![](https://thelimbic.com/wordpress/wp-content/uploads/2020/03/Liam_Caffery_headshot-249x300.jpg)
Associate Professor Liam Caffery, Centre for Online Health, UQ
MBS items numbers have been made available for specialists to engage with COVID-19 vulnerable patients via videoconference or telephone consultations but most doctors have no experience of telehealth.
The limbic spoke to two people with telehealth expertise for their advice.
Associate Professor Liam Caffery, Telehealth Technology Director at the University of Queensland’s Centre for Online Health, said he hoped the emergency provisions would be a catalyst for advancing telehealth.
However the experience from previous releases of MBS item numbers for disaster response such as the bushfires had shown very poor uptake.
“Whilst it is a good move, and there are some doctors that are using telehealth and these item numbers will help with the COVID-19 response, there are a lot of doctors that haven’t used telehealth before and it’s not a case of just flicking a switch.”
“It can require a different skill and it is quite disruptive to actually get started.”
Associate Professor Caffery said doctors had to first assess which patients were amenable to telehealth
“If they require a physical examination, they may not be. The general rule of thumb is if they can do the consultation without getting up from their desk and walking around to the patient, it is amenable to telehealth.”
However doctors also needed to consider the patients’ level of self efficacy.
“It’s also challenging patients to self manage in a certain way.
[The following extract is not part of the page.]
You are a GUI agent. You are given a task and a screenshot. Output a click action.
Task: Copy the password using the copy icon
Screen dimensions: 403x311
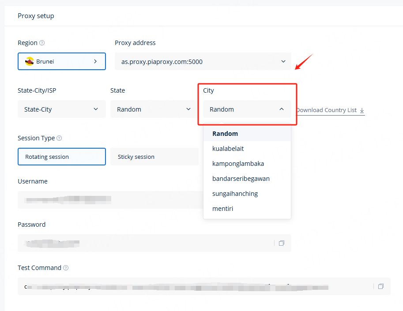coord(281,243)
Say you were looking at a chronic disease patient with hypertension, you would need to decide if they were capable of going down to the chemist, buying a home blood pressure monitor and being able to take their own blood pressure.”
He said telehealth also challenges clinicians’ habits.
“It questions whether they do things because that’s the way they’ve always done it and challenges them to think of alternative ways to get information they need such as relying on a patients’ or families’ observations.”
He said telephone consultations were typically less disruptive yet the same reimbursement applied for both video and phone consults.
“So I would guess when we review in 6 or 12 months, that the majority of those item numbers will have been for telephone consultations as opposed to video.”
He said the advantage of using FaceTime and Skype was that people were familiar with the platforms however cloud based providers such as Zoom and Coviu were both of excellent quality.
“We won’t be monitoring what platform people are using during the COVID response. Privacy and security has, and rightly so, become secondary to the actual need to provide services.”
He said more important than the choice of platform was its optimisation.